The semantic economy framework provides the accounting for this contest. The six categories — labor, capital, infrastructure, liquidation, rent, exhaustion — describe not metaphorical but actual dynamics: who builds the ontologies that feed the summarizer, who captures value from the summaries, what happens when the building stops but the extraction doesn't.

6. The Semantic Economy Is Not a Metaphor

A potential objection: "semantic economy" is merely a metaphor — a way of talking about meaning using economic language, without literal economic dynamics.

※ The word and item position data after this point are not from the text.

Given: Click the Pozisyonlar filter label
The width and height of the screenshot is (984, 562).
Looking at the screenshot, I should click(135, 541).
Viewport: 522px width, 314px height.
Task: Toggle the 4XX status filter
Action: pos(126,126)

This objection fails for three reasons.

First, semantic labor produces measurable value. Platform market capitalizations depend substantially on semantic infrastructure — Google's ability to answer questions, Amazon's product categorization, Facebook's social graph. When Alphabet reports quarterly earnings driven by search advertising, and search advertising depends on knowledge graphs built substantially from volunteer labor, the semantic economy is visible in the financial statements.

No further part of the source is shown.